4 tips on supporting your thyroid

Sore throat woman on gray background

Thyroid issues aren’t just complicated, they’re common.

According to the American Thyroid Association, 12 percent of the people in the U.S. will develop a thyroid condition at some point in their lifetime — the vast majority of this 12 percent are women.

If you’re one of that 12 percent, you know how difficult it can be to get help.

Sometimes it can feel like pulling teeth just to get your doctor to test you so that you can get a diagnosis, much less run the right tests to ensure you know exactly what’s going on.

And once you’ve finally gotten a diagnosis, you can still feel on your own because with so many things that can affect your thyroid levels, even the best of doctors often throw up their hands when it comes to treatment.

For these reasons and more, I feel the number of people with thyroid problems is probably a lot higher than what’s being reported.

That means many of us are left suffering symptoms like fatigue, weakness, aches and cramps, constipation, weight gain, cold intolerance and more.

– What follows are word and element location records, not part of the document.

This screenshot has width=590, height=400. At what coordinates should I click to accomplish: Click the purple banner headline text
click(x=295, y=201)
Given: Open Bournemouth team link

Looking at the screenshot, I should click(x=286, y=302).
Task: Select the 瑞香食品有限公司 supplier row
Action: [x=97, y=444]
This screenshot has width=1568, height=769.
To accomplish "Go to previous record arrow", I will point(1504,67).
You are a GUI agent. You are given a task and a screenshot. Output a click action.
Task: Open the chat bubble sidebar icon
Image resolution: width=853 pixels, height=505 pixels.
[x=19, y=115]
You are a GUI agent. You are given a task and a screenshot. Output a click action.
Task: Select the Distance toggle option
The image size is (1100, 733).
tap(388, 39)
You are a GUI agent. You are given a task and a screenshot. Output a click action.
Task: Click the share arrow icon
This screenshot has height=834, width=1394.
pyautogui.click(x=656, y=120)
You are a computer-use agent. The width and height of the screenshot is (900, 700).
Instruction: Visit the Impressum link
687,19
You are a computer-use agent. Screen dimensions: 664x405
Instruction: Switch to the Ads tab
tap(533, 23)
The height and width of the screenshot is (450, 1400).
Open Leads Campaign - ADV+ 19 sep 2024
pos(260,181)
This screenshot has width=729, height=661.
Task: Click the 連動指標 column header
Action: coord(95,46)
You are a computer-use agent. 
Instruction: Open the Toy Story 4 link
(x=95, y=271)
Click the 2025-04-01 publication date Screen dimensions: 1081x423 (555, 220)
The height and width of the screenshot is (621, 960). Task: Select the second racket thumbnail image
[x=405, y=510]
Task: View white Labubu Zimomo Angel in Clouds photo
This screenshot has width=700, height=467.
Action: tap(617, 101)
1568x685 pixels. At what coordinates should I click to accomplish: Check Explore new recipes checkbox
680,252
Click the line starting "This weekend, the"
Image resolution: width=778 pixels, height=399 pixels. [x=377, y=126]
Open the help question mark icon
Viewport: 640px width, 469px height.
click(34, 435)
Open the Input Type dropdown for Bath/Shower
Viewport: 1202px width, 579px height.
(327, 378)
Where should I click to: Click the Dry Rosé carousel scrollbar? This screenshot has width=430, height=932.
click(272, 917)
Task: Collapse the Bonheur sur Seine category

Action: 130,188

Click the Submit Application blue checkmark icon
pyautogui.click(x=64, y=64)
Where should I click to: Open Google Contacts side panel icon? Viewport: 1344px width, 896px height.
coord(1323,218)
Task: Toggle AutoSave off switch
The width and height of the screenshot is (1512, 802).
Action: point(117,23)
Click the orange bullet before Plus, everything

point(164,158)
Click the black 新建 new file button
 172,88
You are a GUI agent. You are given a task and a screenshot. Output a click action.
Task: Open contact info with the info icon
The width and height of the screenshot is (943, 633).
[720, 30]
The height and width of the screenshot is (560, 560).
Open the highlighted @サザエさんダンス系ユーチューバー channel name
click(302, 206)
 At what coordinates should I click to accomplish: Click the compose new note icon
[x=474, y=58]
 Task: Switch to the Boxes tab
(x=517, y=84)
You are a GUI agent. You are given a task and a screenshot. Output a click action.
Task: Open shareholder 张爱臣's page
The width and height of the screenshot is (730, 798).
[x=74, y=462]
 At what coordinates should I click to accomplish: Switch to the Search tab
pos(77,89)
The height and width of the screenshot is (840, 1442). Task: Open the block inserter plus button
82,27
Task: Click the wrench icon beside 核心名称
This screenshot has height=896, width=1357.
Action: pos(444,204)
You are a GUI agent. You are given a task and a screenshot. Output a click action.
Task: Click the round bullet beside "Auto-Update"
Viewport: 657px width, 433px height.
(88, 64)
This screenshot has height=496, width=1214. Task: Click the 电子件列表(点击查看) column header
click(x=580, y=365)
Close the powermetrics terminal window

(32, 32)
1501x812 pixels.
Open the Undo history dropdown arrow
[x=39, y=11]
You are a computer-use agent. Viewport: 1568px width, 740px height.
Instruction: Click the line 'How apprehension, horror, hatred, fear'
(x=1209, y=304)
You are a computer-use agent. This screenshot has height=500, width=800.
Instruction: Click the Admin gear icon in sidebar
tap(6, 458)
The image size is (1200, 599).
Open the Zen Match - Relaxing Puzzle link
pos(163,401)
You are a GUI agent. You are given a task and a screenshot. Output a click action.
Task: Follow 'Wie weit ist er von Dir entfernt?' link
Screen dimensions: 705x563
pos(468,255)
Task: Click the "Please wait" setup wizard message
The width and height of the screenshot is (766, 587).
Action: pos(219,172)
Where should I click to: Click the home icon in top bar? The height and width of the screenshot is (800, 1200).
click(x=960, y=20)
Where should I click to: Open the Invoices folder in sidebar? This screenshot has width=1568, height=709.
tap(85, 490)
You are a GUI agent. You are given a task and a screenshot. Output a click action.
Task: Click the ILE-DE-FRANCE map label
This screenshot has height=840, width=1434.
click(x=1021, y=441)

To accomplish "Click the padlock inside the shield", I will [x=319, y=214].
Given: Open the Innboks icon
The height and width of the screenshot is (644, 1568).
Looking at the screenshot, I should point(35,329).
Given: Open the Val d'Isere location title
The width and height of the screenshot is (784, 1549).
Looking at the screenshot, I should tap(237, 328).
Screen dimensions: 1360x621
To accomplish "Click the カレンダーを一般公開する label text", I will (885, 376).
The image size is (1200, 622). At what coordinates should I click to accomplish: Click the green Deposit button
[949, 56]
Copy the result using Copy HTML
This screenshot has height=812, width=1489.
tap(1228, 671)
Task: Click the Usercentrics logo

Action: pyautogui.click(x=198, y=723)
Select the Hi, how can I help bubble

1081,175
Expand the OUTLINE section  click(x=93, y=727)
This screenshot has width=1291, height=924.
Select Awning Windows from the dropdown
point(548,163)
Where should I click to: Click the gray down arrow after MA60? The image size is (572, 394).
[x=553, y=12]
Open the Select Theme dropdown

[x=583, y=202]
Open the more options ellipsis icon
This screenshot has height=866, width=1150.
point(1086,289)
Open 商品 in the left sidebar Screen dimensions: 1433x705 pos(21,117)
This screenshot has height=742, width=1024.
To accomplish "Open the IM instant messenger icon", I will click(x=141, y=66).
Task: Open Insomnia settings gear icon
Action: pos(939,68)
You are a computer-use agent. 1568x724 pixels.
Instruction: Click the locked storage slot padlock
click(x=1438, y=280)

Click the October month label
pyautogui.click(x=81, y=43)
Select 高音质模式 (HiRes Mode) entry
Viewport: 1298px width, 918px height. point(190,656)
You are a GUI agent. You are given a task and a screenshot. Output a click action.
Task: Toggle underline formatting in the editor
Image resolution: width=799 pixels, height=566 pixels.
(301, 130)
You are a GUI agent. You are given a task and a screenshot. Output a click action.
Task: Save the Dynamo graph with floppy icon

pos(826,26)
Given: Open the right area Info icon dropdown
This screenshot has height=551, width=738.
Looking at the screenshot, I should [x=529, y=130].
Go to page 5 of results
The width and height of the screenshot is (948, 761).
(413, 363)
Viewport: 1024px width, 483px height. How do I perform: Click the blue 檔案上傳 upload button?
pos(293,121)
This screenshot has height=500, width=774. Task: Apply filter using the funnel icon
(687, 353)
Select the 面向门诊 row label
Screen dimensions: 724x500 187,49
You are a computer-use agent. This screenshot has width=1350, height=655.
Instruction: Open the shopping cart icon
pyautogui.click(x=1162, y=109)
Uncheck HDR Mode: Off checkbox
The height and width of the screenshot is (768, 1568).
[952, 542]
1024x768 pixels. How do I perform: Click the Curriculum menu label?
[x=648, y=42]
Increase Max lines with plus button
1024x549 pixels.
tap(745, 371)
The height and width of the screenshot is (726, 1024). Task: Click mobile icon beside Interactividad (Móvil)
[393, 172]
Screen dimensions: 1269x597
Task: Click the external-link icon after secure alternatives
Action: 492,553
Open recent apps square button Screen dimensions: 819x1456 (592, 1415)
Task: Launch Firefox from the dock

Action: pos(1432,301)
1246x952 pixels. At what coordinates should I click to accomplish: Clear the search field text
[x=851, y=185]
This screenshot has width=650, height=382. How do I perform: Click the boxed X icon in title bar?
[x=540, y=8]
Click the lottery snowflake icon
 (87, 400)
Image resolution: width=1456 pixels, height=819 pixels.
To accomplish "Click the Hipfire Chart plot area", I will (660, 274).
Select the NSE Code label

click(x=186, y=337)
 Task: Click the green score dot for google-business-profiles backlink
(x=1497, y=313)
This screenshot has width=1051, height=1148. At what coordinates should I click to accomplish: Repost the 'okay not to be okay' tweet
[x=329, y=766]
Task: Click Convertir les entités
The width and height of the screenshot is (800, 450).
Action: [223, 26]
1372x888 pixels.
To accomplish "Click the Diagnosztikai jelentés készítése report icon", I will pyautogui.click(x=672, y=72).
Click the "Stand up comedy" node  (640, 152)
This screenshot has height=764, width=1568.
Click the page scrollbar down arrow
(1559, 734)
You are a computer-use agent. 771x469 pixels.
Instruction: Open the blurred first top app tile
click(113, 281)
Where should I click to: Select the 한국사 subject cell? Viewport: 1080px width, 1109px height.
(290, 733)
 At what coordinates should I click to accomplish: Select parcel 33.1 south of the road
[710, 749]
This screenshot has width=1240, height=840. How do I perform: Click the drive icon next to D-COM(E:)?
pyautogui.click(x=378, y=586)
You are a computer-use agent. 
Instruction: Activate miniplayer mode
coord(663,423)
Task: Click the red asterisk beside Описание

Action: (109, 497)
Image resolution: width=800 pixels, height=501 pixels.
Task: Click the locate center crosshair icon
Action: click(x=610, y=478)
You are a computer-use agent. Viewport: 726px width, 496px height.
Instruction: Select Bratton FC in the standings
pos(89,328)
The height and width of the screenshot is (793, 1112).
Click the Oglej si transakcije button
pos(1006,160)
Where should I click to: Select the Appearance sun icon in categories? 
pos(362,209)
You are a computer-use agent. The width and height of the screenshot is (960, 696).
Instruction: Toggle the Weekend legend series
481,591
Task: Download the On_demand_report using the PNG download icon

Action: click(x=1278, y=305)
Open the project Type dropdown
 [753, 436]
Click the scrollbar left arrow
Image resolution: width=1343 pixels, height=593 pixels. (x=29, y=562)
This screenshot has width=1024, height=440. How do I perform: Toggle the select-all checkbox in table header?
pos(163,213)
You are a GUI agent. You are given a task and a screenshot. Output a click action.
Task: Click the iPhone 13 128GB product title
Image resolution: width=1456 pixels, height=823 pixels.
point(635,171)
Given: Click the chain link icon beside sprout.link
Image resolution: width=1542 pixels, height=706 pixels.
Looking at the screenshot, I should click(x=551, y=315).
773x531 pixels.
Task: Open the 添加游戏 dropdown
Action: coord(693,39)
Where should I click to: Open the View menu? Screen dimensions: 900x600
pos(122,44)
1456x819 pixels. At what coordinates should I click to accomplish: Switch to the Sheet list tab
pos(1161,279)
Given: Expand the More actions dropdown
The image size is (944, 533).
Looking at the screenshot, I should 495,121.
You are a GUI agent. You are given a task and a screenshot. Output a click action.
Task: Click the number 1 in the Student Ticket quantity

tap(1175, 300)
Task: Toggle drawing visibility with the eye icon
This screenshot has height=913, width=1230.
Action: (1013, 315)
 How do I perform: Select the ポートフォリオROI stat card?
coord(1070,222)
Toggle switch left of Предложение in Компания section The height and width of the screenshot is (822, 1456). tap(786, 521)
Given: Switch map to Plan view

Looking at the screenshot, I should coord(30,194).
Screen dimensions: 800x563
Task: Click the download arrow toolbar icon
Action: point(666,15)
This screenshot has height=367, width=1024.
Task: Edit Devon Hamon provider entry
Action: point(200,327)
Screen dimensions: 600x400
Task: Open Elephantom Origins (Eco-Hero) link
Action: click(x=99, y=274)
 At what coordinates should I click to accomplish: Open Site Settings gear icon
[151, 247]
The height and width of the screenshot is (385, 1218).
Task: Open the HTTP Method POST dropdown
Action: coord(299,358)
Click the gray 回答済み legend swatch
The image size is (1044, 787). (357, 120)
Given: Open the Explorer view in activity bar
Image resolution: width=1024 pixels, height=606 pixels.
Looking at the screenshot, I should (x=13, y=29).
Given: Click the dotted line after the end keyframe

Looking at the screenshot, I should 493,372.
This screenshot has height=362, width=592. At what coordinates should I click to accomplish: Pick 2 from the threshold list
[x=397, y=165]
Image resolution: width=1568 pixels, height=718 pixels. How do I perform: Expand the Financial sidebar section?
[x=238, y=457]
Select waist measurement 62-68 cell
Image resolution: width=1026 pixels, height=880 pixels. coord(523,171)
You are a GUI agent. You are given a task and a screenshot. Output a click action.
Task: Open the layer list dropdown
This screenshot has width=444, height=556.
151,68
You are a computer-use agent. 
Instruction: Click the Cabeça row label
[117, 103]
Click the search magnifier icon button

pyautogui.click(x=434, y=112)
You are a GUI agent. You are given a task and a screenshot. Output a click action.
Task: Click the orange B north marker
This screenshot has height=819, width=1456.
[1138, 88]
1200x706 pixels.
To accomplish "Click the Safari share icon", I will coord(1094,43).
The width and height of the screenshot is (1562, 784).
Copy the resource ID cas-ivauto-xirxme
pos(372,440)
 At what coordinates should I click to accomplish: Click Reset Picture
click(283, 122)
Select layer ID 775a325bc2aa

Fortunately, there are ways you can support your thyroid through diet and supplementation so that you can feel better. Here are some pointers…

#1 — The veggie debate

You may have heard that if you have thyroid issues, it’s important to avoid cruciferous vegetables like kale, cauliflower, broccoli and bok choy.

The reason for the recommendation is because these veggies have compounds known as thiocyanates in them. Thiocyanates are a worry because they could deplete the iodine your thyroid needs to function optimally.

However, there’s been a debate as to whether that recommendation is actually necessary.

And we’ve got the answer…

According to Dr. Angela M. Leung, M.D., MSc, these veggies are not truly a worry as long as you don’t eat them raw. That’s because even light steaming is enough to destroy the thiocyanates that could cause a problem.

To top it off, she points out that eating these veggies is actually beneficial to your overall health and therefore the health of your thyroid thanks to the potent levels of fiber and antioxidants they deliver.

Her recommendation?

Eat veggies, including cruciferous ones… simply mix them up, getting plenty of variety in your diet on a daily basis.

#2 — The soy issue

While cruciferous vegetables are back in play, there is a food group that should be avoided: anything soy-based. This would include tofu, soymilk or protein, miso, tempeh and edamame.

The reason for this is that these foods can block your thyroid peroxidase enzyme (TPO), which is vital in the production of thyroid hormones. This can lead to or worsen hypothyroidism.

#3 — Fad diets

It’s also important to remember to simply follow a well-rounded, balanced diet rather than bouncing between whatever is currently popular.

The foods you eat are vital to supporting your thyroid and eliminating entire food groups based on the latest craze could lead to unexpected issues.

#4 — Supplement support

Finally, in addition to supporting your thyroid through diet, there are also supplements proven to enhance thyroid health. These include:

Iodine — Iodine provides your thyroid the fuel it needs to create the critical T3 and T4 hormones.

L-Tyrosine — This powerful amino acid partners with iodine to create T3 and T4 hormones needed to help efficiently
metabolize your calories for to lose or maintain your weight.

Selenium — This naturally occurring trace mineral, selenium helps convert relatively inactive T4s to the active thyroid hormone T3 so your body can use it.

Zinc — Zinc is an essential mineral that also helps convert the T4 hormone to the more active T3, to support a healthy metabolism. And as an added bonus, it also releases the vitamin A stored in your liver to help to improve the health of your thyroid.

Copper — This trace mineral helps stimulate your thyroid and protect your body from too much thyroxine building up in the blood.

Ashwagandha root — A strong antioxidant, ashwagandha helps protect your thyroid, allowing it to function better and produce more T4. Plus, it works as an immune modulator to help regulate autoimmune inflammation (like Hashimoto’s thyroiditis) that can cause underactive thyroid.

Now, you’re armed with the information you need to get thyroid healthy at home. Start today to feel better tomorrow, a year from now and for the rest of your life.